Barely five minutes into the game, top scoring Bolt man Nikita Kucherov was gifted the puck by Dallas's normally flawless sophomore defender, Miro Heiskanen, who tried to make a blind pass as he was falling down in his own half. The slip-up gave Kucherov the most wide-open breakaway you'll ever see, and he didn't blow the opportunity, puncturing Anton Khudobin's shield to make it 1-0.

Almost immediately afterward came the most memorable moment of the night. Stamkos, who hadn't played competitive hockey in more than six months, ghosted through Esa Lindell as he entered the attacking zone with the puck, setting himself up for a storybook wrist shot that doubled the lead. The clearly-less-than-100-percent captain would pass the next two periods simply as an observer and cheerleader from the bench, but until an ultimately meaningless goal in the third from Dallas, his stood as the game-winner.

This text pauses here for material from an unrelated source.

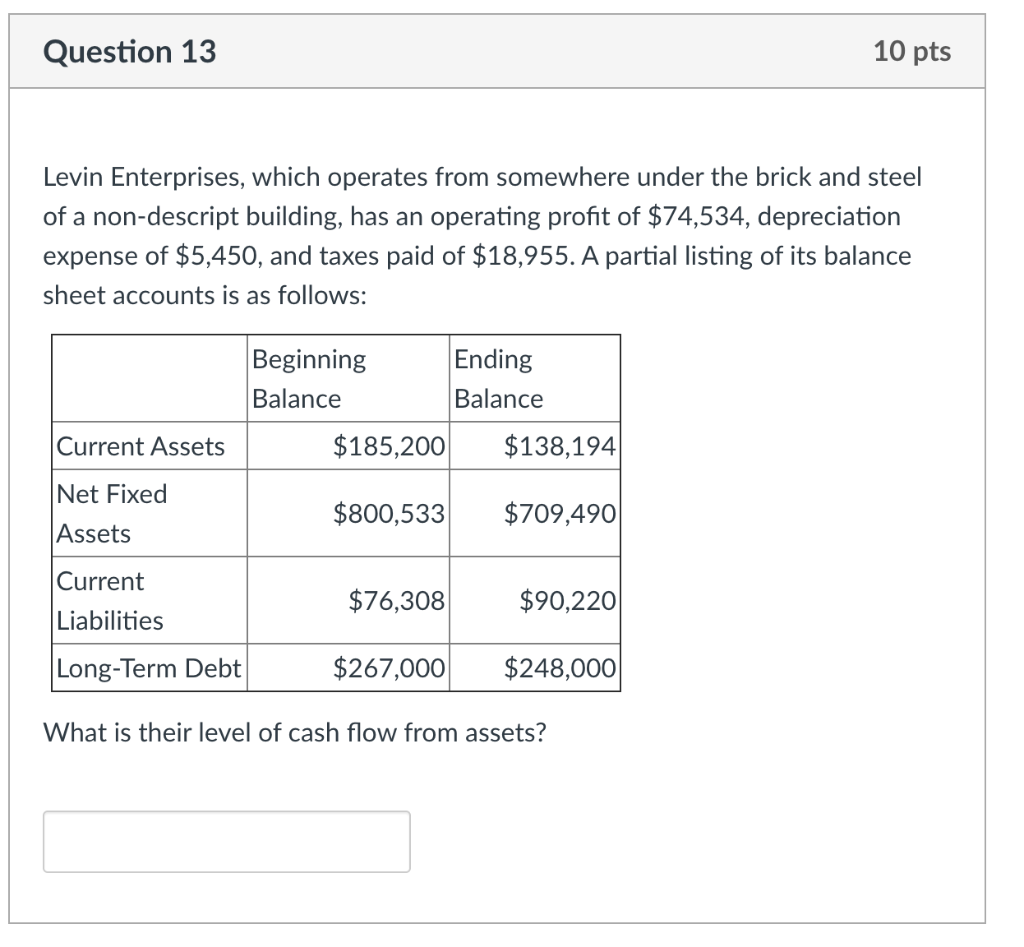Click the empty table header cell
Viewport: 1024px width, 947px height.
pyautogui.click(x=148, y=378)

Though an odd shorthanded score by the Stars late in the first and their overall feisty play preserved the fantasy that this could be another tight struggle, the Lightning made it clear in the second that they owned the ice, and the Stars' hopes were banished within 40 minutes. The special teams unit ignited star defenseman Victor Hedman with kind of a broken play that offered up a clear shot at Khudobin to make it 3-1. And then, as if to really drive home the point that the Lightning were leading a charmed life, Brayden Point tripped over the boards while starting his shift but ended it by scoring on a textbook two-on-one with Kucherov. The cherry on top came late in the second when, after an extended stretch of possession, Ondrej Palat put the puck in the net amid heavy traffic and some unpredictable bounces.

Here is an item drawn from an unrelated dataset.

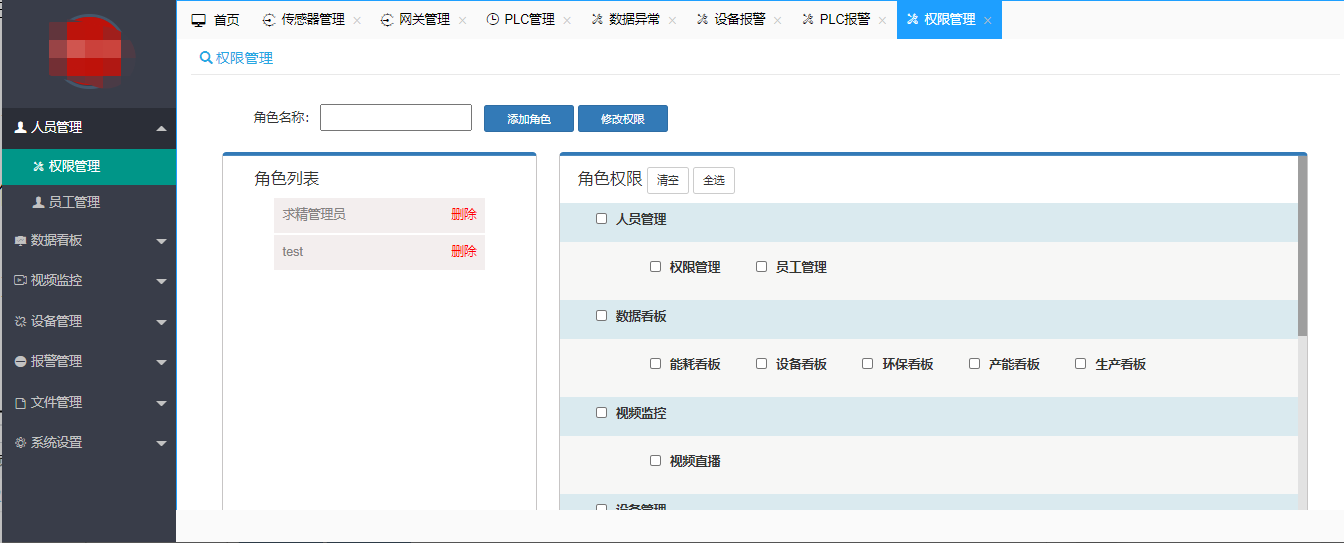Image resolution: width=1344 pixels, height=543 pixels.
Task: Delete the test role via 删除
Action: coord(463,252)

It would be difficult to win a seven game series against this Lightning even if the Stars were playing as the best possible versions of themselves, and right now, they're far below that level. While the Lightning are getting all of their contributors—even Stamkos in 2:47 of ice time—to make a difference in the most important moments of the year, the Stars are still waiting on some of their biggest names to wake up. Corey Perry, with all his experience, hasn't scored since Game 2 of the Calgary series. Tyler Seguin has now gone an incomprehensible 12 games with zero goals and one assist. Heiskanen finally showed his youth with that brutal mistake. Jamie Benn hasn't tallied a point in the series and took himself out of the third period Wednesday with a misconduct penalty. And Khudobin has turned back into a pumpkin after a stellar series in net against Vegas.

"You flush the game out and get ready for Friday. That's what we do," said Stars coach Rick Bowness after the blowout. It's a reasonably optimistic tone to take with the series still only 2-1. But if that doesn't work, the Stars will have no more margin for error.